In his statement, Mr. Guaidó “hopes that the summit can ensure that the Maduro regime returns to the negotiating table in Mexico and that a credible timetable for free and fair elections is agreed upon as a solution to the conflict”.

Mr. Guaidó, candidate for the opposition primaries for the 2024 presidential election, had notably been recognized as “interim president” by the United States between January 2019 and 2023. He had declared himself president after the disputed re-election in 2019 by Mr Maduro in a vote boycotted by the opposition.

Colombia was Mr Guaidó’s main ally in the region when it was chaired by Mr Petro’s predecessor, the conservative Ivan Duque who had severed diplomatic relations with Mr Maduro.

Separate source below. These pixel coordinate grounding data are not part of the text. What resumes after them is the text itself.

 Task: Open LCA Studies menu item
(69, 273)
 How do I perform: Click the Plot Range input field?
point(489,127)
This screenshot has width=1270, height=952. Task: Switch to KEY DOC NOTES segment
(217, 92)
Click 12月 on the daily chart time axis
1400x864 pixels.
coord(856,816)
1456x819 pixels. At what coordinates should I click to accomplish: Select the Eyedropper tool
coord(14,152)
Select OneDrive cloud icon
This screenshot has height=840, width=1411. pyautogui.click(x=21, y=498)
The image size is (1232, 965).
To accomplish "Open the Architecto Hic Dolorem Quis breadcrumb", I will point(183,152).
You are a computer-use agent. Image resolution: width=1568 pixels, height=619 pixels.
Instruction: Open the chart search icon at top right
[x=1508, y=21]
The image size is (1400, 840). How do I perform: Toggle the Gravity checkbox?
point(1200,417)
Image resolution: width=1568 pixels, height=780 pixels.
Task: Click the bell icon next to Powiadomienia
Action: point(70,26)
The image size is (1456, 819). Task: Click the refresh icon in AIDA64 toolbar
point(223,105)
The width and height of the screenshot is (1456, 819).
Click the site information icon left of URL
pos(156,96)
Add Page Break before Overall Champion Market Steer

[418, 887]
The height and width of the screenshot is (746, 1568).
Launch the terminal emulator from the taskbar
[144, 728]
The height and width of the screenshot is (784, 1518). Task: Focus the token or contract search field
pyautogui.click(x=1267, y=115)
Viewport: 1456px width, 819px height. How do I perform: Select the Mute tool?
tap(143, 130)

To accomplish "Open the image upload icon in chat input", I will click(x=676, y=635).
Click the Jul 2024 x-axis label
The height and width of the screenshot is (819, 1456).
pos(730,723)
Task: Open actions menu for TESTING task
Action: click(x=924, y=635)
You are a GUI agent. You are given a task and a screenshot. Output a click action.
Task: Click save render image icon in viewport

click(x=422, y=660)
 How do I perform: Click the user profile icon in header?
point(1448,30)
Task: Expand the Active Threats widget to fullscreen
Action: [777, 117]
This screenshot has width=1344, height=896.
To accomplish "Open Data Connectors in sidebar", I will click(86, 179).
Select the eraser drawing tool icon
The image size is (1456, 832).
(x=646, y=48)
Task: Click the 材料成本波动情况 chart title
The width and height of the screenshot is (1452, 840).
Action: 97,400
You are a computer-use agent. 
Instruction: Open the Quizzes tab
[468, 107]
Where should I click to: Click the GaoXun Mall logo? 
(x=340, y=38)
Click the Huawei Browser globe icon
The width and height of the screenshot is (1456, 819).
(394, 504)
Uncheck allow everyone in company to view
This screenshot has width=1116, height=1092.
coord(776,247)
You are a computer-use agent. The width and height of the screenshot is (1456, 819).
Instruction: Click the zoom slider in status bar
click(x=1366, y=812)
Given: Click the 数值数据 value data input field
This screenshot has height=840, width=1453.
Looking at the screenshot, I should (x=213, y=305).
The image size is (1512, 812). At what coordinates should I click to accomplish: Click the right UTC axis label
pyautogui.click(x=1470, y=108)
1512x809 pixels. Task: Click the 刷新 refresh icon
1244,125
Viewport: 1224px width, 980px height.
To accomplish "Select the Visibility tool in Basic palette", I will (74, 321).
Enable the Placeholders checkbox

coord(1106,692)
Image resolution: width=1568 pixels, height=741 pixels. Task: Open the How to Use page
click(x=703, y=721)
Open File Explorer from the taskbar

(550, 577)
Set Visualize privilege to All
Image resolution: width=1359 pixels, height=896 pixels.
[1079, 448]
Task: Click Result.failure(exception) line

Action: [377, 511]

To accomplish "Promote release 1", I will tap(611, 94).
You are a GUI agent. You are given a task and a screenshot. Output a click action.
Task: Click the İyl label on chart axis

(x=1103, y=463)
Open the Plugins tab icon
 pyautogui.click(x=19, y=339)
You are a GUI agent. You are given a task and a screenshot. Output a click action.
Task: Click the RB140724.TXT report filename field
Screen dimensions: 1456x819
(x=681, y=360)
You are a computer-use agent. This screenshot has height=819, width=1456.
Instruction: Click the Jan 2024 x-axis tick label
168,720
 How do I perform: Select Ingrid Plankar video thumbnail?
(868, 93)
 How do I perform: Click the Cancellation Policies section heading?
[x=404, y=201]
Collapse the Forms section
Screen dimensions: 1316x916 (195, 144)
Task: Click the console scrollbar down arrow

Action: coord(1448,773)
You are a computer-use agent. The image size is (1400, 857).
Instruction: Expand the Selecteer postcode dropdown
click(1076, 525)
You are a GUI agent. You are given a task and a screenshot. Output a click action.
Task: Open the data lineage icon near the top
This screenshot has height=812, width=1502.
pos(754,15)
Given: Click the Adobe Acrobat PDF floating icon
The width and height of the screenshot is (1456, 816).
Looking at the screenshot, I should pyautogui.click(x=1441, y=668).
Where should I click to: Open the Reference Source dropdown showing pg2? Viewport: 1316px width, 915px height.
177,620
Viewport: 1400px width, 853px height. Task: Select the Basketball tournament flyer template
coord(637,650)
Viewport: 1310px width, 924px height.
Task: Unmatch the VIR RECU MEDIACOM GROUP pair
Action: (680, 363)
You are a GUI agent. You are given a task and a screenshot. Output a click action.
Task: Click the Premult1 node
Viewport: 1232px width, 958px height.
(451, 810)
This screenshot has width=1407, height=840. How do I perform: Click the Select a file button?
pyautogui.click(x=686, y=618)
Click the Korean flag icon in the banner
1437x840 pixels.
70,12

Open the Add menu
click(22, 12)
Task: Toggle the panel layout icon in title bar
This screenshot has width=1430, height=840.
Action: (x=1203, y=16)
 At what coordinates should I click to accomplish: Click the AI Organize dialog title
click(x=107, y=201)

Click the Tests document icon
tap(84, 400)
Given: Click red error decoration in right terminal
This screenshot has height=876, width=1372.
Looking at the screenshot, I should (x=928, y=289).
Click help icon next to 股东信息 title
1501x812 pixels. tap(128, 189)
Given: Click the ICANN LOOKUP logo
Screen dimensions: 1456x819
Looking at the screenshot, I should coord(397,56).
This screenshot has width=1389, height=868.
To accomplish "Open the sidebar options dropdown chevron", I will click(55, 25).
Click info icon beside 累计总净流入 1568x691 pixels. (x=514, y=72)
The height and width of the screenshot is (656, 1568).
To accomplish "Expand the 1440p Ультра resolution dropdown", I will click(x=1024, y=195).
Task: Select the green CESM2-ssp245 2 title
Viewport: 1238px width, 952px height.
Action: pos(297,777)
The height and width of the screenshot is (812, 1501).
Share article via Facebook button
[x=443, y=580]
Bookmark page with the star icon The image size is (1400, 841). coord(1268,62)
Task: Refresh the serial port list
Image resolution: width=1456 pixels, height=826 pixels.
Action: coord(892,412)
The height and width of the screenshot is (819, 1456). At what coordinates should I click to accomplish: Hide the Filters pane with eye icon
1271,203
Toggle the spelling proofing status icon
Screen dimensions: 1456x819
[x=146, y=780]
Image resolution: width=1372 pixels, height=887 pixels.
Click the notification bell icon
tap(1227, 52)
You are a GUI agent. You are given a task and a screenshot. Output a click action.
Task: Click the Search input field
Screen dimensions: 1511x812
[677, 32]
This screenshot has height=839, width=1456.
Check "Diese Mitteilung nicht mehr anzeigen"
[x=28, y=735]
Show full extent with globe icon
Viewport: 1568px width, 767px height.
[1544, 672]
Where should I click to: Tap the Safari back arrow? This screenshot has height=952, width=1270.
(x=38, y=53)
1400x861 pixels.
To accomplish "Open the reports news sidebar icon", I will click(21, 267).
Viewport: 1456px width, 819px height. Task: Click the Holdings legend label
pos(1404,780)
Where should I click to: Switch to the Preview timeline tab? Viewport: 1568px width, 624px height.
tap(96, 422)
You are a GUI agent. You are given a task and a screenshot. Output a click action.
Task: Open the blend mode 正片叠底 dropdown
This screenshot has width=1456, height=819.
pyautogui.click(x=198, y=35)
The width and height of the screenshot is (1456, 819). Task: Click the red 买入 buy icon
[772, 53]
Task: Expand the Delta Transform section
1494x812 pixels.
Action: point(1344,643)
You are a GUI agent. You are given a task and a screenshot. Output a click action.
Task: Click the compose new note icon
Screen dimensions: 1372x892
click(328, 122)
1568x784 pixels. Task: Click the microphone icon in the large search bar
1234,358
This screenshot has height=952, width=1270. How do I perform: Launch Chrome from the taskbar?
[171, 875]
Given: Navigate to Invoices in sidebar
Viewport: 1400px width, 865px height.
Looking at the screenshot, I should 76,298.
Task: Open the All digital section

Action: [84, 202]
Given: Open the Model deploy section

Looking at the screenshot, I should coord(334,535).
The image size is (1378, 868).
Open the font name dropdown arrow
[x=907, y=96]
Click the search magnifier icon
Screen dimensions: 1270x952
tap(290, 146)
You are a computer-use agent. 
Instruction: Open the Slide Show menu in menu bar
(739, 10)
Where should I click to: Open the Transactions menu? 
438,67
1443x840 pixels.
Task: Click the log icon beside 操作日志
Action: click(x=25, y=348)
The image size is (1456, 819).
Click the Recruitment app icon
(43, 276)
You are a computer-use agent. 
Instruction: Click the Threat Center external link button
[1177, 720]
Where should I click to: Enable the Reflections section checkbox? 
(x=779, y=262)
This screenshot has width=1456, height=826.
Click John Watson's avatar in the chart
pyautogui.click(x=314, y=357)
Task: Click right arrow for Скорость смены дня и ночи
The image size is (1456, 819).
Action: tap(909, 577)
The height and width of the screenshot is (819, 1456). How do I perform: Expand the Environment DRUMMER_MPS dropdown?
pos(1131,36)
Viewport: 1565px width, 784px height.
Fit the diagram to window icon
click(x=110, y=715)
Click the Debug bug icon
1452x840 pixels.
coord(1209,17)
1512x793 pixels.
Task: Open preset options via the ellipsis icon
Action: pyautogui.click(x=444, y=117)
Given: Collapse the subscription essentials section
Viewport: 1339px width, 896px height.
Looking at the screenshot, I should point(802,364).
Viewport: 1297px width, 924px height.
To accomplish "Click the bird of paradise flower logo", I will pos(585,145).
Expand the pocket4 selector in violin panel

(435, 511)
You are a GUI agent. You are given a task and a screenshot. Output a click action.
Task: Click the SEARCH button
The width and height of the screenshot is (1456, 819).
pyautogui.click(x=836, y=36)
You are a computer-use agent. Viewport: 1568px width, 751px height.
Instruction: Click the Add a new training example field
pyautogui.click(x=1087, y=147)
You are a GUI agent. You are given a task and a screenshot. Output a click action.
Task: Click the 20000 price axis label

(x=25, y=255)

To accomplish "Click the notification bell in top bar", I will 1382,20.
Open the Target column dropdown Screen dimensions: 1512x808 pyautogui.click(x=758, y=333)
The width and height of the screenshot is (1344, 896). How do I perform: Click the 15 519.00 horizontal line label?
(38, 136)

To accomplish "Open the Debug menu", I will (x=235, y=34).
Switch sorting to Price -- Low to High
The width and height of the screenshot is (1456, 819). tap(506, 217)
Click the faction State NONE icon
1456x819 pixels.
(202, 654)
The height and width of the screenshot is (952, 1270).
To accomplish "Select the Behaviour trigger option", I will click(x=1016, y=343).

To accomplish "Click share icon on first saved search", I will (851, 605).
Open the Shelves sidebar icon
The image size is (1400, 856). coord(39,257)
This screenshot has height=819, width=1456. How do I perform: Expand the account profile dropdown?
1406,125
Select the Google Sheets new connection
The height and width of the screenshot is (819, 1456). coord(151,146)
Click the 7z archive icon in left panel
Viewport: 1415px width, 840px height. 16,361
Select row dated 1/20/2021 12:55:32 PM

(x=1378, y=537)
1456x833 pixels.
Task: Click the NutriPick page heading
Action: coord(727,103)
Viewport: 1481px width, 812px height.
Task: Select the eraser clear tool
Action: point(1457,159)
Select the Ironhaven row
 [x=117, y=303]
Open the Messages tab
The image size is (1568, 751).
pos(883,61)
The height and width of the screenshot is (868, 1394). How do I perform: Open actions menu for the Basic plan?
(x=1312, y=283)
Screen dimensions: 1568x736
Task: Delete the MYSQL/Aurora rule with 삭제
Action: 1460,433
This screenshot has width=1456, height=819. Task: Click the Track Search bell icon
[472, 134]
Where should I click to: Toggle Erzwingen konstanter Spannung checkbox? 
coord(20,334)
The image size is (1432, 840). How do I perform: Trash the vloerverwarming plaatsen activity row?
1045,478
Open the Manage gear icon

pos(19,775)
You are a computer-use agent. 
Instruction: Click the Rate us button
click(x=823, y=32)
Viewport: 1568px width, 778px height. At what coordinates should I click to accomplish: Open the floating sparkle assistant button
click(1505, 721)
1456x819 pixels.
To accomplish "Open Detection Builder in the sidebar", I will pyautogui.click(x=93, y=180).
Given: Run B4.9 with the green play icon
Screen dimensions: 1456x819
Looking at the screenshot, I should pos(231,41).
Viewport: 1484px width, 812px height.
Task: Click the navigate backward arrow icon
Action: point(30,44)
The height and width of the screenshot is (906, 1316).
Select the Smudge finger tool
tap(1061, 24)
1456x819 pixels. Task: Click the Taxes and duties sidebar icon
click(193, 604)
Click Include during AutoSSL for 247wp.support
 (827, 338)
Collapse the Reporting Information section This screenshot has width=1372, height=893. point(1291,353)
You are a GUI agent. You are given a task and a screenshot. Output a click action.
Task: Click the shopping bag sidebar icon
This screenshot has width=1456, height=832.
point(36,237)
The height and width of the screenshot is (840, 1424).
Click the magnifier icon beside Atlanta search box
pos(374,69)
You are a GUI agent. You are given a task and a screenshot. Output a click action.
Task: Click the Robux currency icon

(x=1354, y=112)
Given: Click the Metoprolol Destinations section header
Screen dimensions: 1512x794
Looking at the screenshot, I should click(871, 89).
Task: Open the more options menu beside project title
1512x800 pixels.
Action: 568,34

Mr. Petro, Colombia’s first left-wing president, has moved closer to Caracas, restoring diplomatic relations and getting involved in the political negotiation process in Venezuela. Last Thursday, he asked US President Joe Biden to gradually lift sanctions against Venezuela.

Venezuelan President Nicolas Maduro, who is also not invited, dismissed the importance of the conference on public television: “If someone among [eux] aspires that the negotiations […] come back to mexico, just do one thing […] : require the United States to deposit the 3.2 billion dollars in bank accounts […] for the social plan signed in Mexico in November”.

It refers to the payment to funds frozen by international sanctions, and which were to be used for social programs according to an agreement between power and the opposition in November.

Mr. Maduro also criticized Mr. Guaidó’s visit, calling it “untimely, inopportune […] and stupid”.